→ **WHAT THE TASK REQUIRES**:
A word-for-word copy of the records is needed, with every picture left out.

→ **Saved data entries**:
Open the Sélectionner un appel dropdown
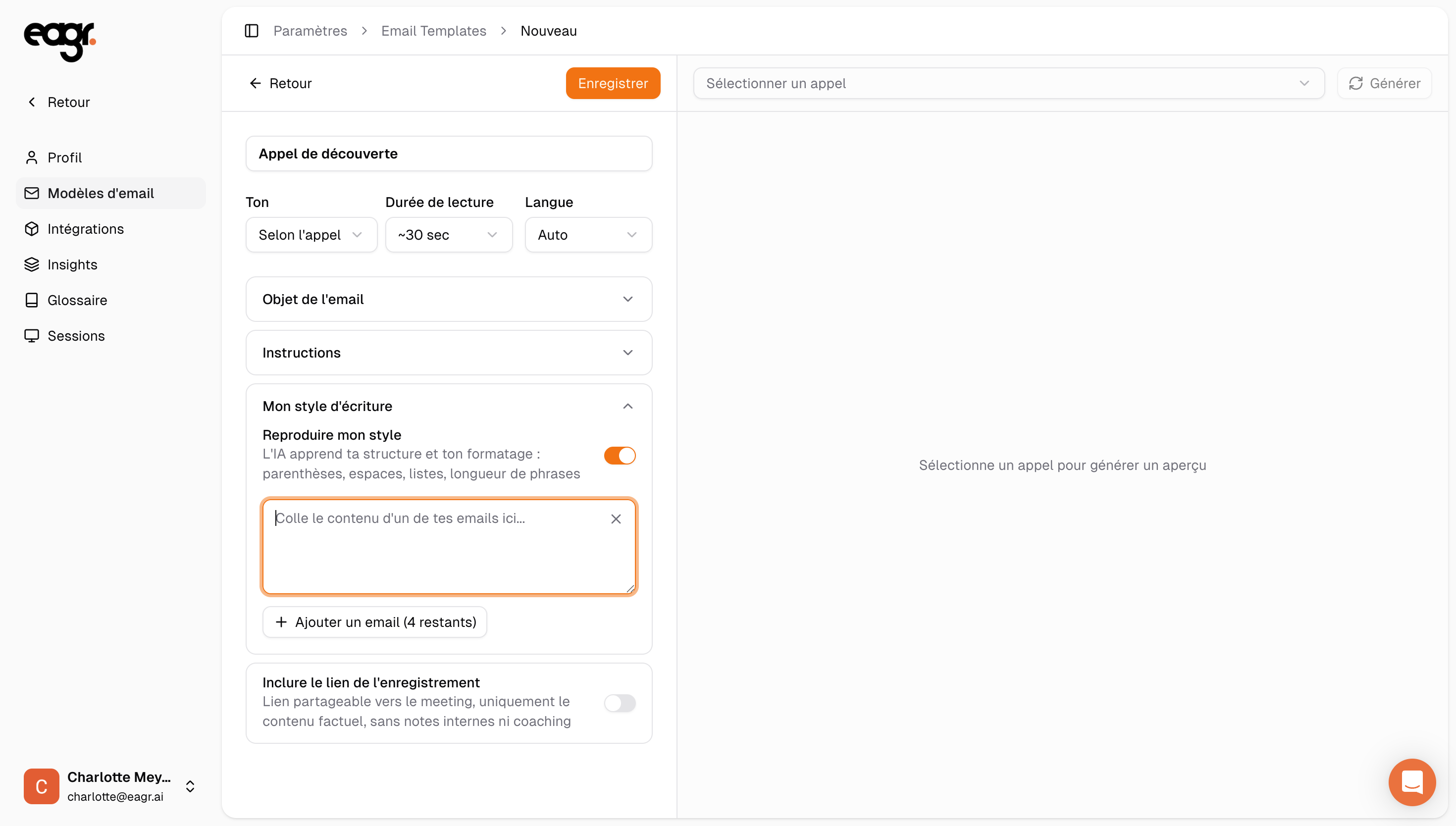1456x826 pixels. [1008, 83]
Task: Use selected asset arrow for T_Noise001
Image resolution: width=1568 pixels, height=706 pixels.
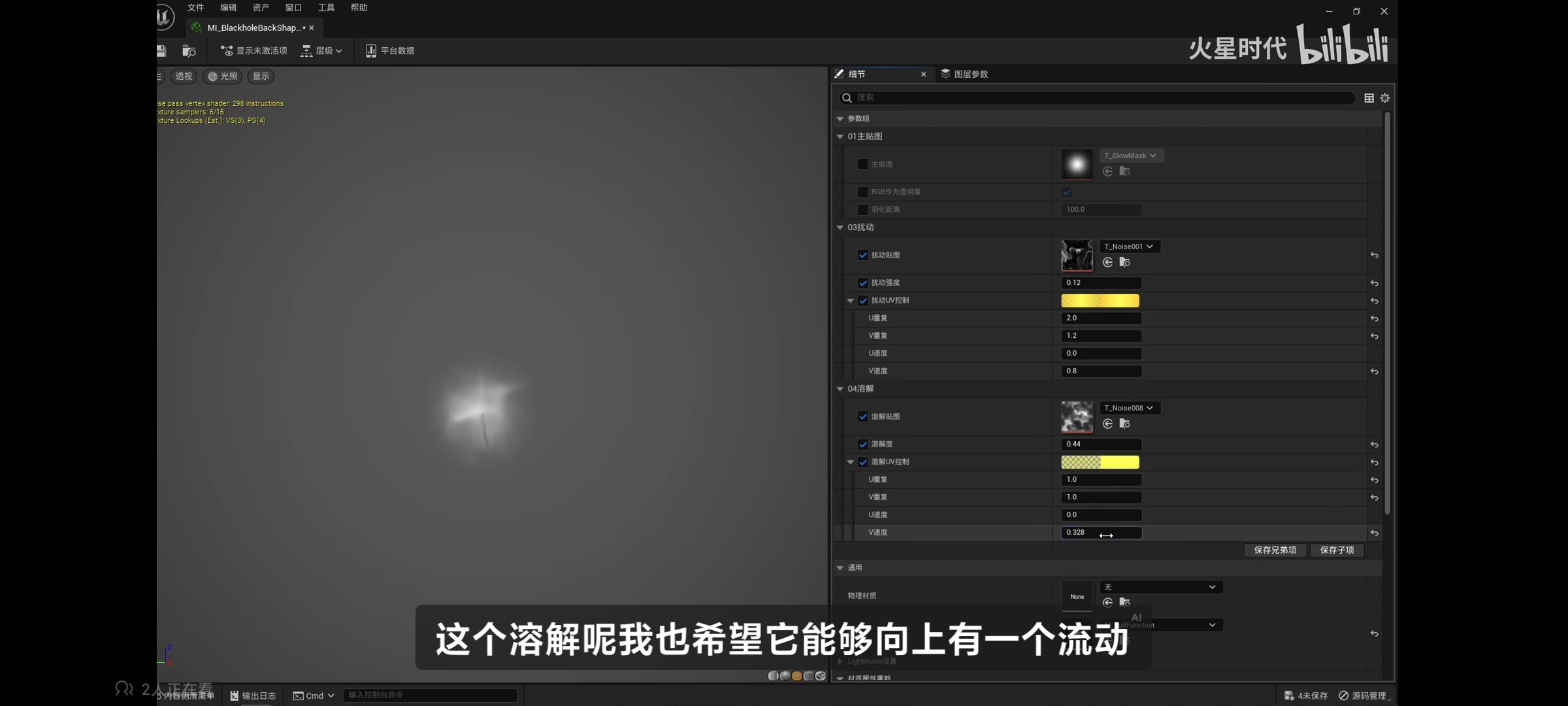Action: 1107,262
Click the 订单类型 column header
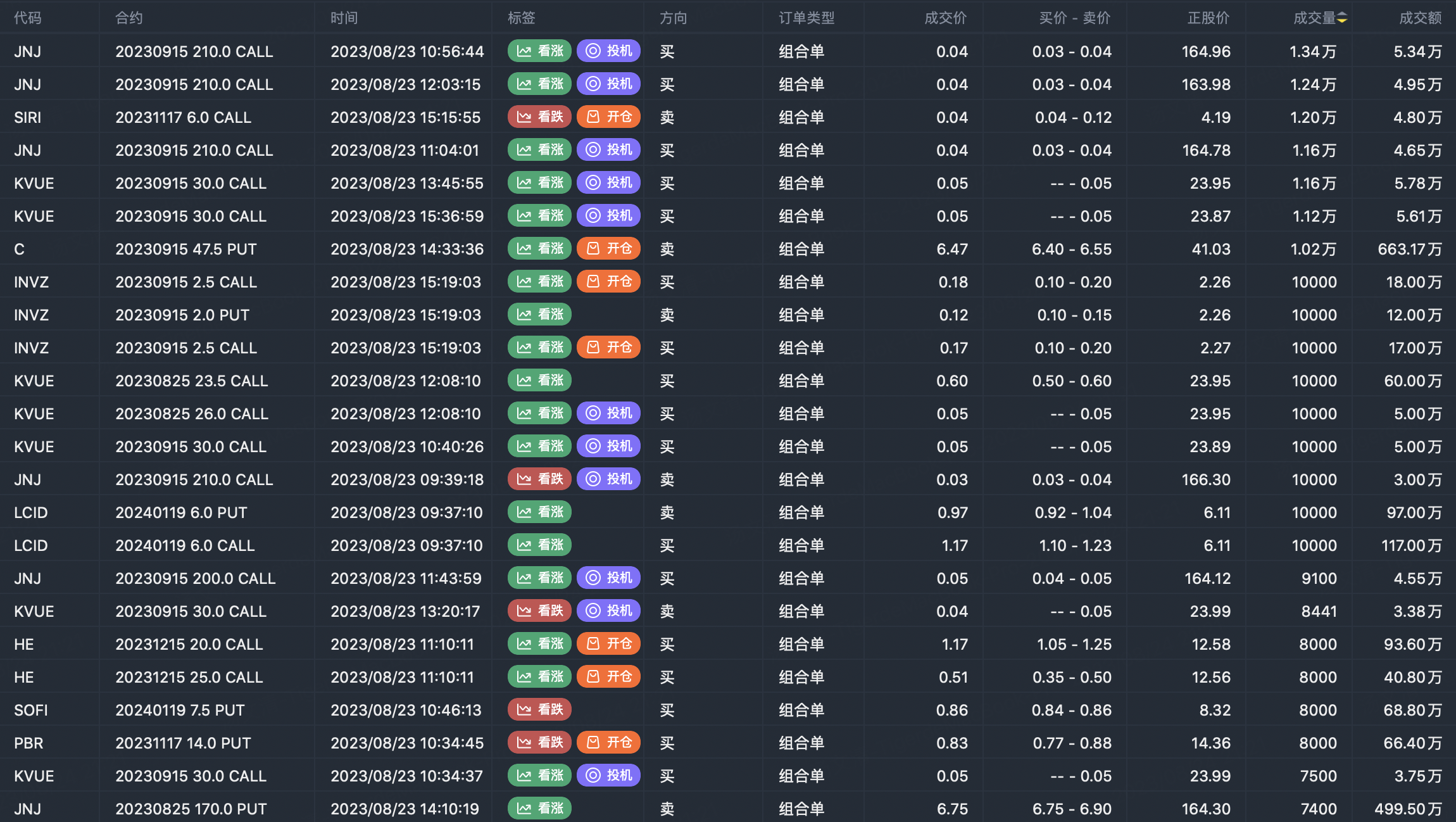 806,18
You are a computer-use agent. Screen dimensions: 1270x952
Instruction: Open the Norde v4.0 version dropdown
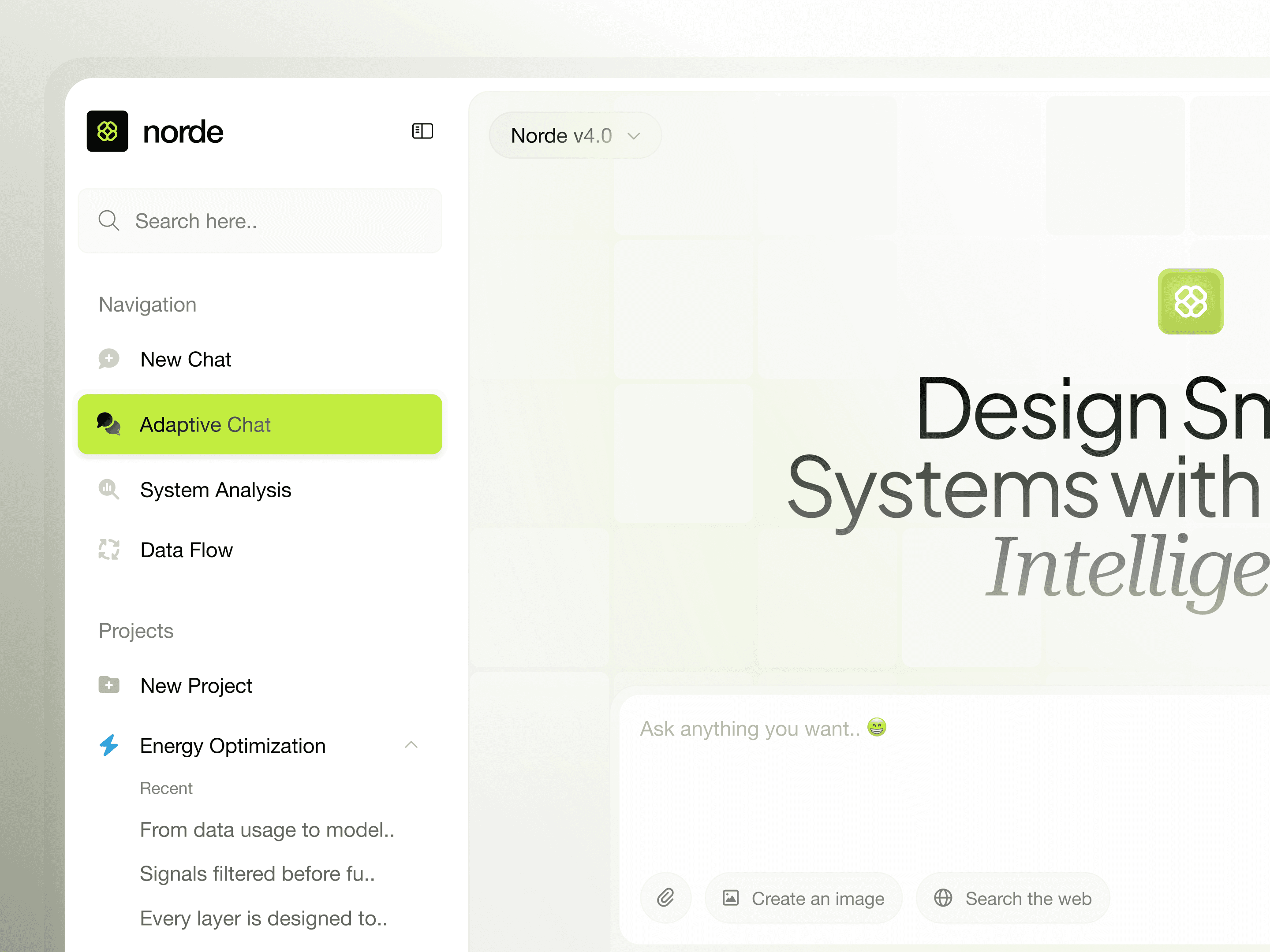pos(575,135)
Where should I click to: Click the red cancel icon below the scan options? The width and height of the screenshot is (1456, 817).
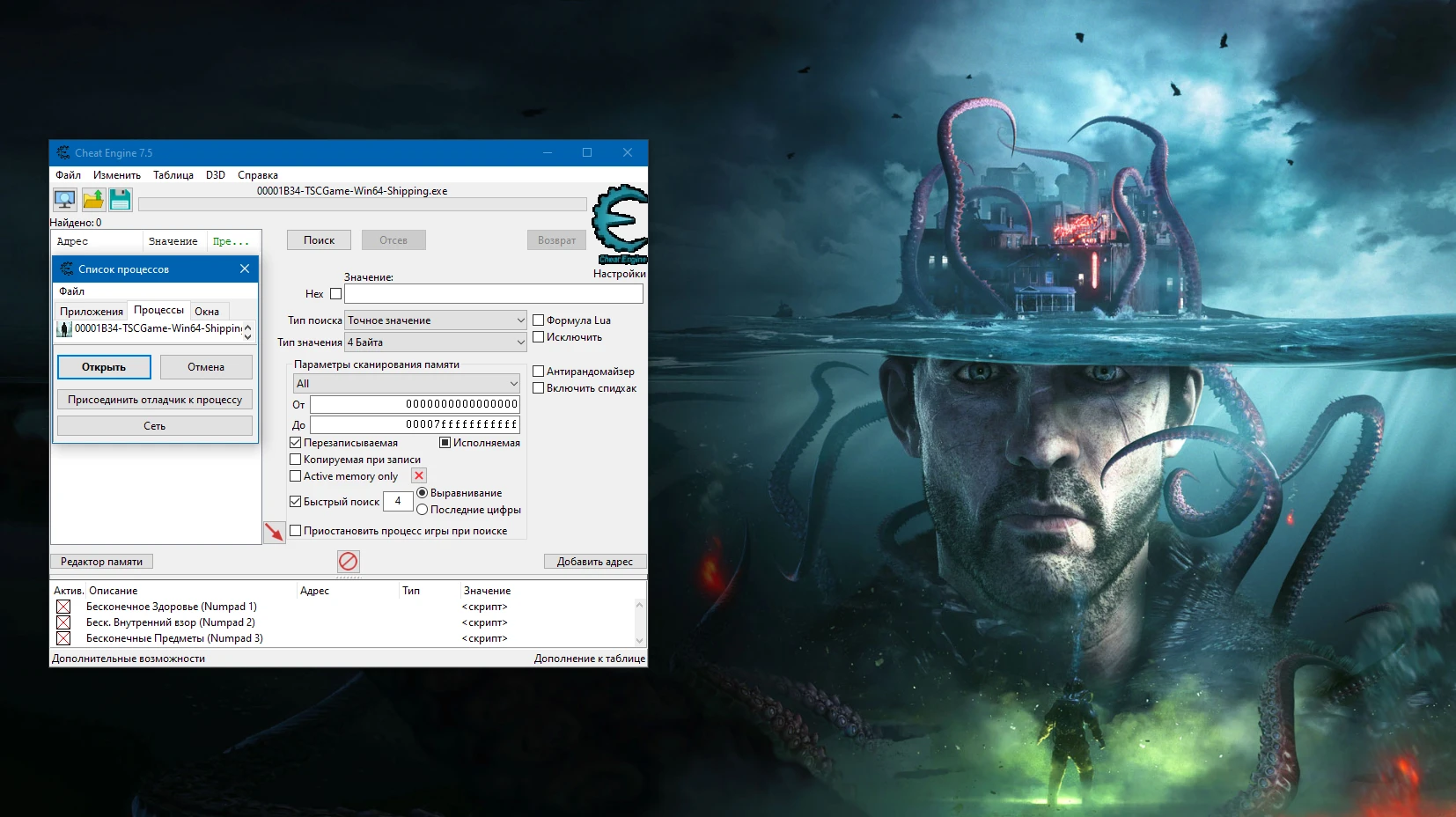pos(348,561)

→ **COMPLETED EXERCISE**:
Open the Sélectionner un appel dropdown
1456x826 pixels. [1008, 83]
Task: Use selected asset arrow for T_Noise001
Image resolution: width=1568 pixels, height=706 pixels.
Action: 1107,262
Click the 订单类型 column header
 806,18
You are a computer-use agent. Screen dimensions: 1270x952
Instruction: Open the Norde v4.0 version dropdown
pos(575,135)
Where should I click to: Click the red cancel icon below the scan options? The width and height of the screenshot is (1456, 817).
pos(348,561)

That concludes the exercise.